Given data.
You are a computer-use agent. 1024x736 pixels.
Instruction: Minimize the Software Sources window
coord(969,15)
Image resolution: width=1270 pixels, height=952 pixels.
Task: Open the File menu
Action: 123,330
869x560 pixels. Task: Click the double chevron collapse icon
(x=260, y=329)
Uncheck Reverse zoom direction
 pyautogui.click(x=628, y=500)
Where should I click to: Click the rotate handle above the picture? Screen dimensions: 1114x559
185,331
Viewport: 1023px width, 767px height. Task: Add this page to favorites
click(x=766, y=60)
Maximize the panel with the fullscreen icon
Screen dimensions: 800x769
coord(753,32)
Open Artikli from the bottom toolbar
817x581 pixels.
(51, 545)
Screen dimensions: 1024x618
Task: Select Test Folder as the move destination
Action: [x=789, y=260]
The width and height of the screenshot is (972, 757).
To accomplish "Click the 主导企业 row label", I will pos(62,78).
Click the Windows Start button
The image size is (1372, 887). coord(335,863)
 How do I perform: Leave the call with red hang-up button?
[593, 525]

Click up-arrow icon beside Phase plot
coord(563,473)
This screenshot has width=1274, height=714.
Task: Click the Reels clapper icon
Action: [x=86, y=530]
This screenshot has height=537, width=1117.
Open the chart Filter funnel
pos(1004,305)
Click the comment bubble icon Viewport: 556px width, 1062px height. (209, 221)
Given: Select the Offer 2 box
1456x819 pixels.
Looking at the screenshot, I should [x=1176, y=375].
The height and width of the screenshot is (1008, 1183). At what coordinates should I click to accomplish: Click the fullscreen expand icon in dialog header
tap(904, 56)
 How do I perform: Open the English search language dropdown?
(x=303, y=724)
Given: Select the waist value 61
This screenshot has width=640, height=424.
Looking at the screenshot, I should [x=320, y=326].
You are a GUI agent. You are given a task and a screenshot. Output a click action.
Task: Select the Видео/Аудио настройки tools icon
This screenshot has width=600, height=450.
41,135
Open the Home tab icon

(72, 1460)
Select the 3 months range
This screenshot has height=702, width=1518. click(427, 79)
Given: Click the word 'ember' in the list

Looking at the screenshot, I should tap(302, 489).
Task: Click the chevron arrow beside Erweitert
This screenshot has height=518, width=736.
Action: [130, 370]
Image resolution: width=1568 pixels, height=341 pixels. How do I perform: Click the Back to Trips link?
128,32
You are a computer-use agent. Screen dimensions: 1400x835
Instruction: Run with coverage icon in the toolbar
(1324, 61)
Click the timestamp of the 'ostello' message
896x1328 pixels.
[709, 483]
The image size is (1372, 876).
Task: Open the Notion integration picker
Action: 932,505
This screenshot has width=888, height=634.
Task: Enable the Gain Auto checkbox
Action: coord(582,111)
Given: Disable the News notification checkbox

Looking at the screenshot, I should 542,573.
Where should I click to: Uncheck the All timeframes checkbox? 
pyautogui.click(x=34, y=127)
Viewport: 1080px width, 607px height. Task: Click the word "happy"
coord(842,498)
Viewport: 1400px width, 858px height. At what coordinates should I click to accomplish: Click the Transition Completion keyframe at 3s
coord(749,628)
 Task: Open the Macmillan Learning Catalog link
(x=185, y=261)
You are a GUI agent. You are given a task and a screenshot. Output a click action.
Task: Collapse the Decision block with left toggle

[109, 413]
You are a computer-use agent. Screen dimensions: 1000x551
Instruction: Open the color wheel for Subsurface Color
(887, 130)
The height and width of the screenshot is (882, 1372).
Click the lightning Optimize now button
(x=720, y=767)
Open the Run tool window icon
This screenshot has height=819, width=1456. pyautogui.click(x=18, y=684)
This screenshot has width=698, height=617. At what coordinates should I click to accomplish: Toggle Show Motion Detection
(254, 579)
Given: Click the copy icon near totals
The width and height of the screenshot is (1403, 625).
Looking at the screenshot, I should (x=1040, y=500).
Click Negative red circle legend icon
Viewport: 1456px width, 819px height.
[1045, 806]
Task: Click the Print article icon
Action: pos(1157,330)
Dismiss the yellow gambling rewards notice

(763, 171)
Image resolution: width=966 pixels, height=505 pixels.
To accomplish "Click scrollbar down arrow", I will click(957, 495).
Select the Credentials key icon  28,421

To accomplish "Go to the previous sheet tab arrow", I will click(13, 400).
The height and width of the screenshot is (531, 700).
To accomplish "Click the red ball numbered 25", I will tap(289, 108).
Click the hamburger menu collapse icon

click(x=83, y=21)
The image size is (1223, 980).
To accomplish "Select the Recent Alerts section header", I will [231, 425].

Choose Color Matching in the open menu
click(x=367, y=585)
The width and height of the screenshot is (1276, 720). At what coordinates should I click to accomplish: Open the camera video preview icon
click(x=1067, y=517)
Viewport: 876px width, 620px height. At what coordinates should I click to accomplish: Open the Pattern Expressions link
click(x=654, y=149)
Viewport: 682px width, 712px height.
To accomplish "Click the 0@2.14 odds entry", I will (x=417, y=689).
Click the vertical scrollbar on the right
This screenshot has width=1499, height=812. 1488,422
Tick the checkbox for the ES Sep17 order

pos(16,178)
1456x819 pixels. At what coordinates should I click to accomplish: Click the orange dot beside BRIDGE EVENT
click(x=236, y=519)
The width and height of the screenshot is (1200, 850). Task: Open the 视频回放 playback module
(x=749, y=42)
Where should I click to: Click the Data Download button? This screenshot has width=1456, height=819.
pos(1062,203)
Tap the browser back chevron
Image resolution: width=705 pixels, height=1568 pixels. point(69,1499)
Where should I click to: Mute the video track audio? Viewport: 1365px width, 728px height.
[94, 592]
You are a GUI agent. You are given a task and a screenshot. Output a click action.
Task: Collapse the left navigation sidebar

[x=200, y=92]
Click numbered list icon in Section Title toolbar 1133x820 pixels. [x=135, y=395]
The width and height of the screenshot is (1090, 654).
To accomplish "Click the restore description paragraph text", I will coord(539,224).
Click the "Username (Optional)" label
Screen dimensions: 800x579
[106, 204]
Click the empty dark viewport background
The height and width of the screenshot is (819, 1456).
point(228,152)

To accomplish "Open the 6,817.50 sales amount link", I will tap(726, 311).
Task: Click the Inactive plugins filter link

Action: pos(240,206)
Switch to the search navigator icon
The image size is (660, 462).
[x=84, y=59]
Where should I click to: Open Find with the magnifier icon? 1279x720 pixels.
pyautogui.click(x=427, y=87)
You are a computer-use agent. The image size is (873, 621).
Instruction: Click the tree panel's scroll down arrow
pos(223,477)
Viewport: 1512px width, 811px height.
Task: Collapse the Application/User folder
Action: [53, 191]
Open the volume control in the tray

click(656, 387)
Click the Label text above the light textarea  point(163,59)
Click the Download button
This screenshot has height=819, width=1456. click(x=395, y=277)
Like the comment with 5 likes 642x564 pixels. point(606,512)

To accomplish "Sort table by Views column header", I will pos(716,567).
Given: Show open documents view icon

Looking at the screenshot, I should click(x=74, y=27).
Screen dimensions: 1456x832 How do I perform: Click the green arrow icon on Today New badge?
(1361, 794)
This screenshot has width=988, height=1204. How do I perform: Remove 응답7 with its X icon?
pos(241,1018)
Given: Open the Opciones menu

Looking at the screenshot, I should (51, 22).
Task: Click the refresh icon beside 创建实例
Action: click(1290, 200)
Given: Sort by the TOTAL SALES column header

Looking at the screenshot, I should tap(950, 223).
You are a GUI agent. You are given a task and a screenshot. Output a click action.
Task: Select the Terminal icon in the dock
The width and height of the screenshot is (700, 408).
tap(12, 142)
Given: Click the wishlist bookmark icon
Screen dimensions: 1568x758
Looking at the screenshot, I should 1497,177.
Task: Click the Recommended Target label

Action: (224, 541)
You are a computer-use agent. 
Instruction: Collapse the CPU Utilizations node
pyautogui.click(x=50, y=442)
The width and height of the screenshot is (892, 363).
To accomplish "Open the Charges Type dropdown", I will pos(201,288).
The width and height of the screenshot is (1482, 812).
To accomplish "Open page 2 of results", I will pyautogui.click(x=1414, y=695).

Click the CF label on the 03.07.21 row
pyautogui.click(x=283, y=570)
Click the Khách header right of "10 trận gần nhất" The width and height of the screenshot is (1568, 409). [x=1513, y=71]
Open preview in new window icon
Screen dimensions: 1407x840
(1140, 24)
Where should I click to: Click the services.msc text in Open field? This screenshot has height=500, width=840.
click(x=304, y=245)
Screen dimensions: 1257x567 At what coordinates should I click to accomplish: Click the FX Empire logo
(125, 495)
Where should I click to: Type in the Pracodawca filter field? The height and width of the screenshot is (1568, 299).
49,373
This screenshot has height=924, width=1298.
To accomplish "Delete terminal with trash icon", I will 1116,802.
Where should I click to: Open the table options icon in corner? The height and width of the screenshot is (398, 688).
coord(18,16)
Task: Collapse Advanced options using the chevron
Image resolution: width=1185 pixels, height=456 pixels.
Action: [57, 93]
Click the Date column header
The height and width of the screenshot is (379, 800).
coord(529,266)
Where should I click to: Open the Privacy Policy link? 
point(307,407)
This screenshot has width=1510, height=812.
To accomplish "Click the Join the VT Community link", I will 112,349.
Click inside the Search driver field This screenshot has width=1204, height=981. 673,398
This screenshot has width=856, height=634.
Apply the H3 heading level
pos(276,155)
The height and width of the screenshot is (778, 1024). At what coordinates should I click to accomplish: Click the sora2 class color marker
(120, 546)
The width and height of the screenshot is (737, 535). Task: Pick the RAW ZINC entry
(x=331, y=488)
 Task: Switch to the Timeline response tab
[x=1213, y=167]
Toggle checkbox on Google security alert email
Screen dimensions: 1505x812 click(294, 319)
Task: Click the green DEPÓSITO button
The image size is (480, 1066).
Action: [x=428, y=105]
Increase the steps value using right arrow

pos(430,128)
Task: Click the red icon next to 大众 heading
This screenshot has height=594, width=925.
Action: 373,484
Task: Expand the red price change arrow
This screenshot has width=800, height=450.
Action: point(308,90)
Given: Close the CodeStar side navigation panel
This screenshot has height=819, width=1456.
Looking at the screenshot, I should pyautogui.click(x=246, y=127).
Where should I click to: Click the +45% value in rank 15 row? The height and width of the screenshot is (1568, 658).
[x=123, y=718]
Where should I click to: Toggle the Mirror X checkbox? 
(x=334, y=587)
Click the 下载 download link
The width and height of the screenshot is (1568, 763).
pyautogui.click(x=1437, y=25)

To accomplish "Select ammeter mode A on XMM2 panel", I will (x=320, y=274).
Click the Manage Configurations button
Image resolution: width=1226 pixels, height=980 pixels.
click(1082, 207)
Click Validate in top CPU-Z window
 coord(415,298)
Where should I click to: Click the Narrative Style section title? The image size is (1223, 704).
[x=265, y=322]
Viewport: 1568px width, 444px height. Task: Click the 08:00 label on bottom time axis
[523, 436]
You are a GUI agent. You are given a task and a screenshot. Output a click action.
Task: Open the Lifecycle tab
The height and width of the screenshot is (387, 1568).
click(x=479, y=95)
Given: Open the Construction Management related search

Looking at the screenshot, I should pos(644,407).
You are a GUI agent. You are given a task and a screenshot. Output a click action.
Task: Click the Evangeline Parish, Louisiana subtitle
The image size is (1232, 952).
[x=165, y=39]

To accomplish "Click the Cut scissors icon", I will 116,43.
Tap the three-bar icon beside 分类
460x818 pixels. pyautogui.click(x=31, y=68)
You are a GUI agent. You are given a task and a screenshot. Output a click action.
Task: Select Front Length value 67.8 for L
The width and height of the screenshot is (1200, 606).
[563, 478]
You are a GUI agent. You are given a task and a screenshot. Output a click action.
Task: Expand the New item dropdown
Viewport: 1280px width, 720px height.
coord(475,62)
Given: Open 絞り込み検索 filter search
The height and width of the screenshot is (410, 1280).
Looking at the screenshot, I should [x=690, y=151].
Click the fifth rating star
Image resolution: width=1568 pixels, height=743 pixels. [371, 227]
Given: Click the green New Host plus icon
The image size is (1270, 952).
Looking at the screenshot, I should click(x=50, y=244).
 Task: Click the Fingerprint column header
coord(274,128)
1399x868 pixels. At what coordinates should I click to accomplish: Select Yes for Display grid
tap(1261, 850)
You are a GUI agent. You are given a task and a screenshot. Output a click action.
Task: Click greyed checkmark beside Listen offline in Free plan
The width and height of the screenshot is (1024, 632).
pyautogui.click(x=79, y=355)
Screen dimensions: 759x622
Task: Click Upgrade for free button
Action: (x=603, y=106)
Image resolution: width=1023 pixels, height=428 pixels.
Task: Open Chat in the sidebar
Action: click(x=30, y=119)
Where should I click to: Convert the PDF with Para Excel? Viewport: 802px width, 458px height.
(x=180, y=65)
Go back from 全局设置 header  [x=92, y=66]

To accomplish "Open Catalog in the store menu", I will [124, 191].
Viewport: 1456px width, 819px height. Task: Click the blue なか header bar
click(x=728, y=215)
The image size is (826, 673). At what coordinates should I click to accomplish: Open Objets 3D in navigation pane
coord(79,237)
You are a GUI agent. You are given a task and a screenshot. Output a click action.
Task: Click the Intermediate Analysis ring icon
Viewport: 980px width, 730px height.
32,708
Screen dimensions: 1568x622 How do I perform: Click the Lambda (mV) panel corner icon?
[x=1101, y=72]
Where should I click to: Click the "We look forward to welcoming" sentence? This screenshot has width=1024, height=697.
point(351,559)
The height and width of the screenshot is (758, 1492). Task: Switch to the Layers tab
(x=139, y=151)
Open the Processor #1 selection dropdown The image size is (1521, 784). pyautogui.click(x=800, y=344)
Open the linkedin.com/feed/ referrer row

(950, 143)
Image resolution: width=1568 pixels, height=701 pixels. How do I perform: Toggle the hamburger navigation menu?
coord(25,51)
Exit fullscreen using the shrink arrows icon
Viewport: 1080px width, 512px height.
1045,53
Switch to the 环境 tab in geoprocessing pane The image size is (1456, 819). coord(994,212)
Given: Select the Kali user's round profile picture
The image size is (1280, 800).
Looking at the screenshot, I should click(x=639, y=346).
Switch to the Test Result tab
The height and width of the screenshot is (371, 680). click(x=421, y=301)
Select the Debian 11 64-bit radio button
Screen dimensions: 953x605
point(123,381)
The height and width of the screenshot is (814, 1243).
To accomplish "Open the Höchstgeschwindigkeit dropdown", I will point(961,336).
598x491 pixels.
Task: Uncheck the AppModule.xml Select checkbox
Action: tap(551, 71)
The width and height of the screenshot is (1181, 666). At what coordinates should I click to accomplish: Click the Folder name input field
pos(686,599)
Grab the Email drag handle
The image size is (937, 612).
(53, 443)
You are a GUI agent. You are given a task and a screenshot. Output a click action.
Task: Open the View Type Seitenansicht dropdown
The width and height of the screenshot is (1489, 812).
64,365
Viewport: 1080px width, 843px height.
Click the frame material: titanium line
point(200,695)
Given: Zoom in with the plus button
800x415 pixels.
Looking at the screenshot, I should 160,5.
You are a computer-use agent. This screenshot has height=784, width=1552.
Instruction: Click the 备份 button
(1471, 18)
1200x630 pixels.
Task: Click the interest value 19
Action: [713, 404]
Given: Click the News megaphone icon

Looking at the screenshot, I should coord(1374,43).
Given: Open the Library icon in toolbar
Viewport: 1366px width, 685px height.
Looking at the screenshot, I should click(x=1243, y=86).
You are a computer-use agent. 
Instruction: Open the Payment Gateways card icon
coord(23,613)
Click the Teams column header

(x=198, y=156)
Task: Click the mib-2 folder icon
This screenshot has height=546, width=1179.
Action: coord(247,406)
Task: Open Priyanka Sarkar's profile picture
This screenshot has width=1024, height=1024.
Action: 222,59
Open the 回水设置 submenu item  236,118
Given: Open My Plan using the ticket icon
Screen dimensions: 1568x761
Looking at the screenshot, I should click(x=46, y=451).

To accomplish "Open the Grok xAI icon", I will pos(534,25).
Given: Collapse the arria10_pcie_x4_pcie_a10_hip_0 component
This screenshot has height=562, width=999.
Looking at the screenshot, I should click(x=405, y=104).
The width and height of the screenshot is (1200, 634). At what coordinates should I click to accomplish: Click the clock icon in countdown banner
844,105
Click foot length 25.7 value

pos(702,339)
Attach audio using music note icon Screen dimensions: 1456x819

Task prompt. Give the lines from the beginning of the data through the line containing "(x=260, y=329)", both included, as a JSON list of strings with one entry per line and blank lines omitted.

Answer to this problem.
[
  "You are a computer-use agent. 1024x736 pixels.",
  "Instruction: Minimize the Software Sources window",
  "coord(969,15)",
  "Image resolution: width=1270 pixels, height=952 pixels.",
  "Task: Open the File menu",
  "Action: 123,330",
  "869x560 pixels. Task: Click the double chevron collapse icon",
  "(x=260, y=329)"
]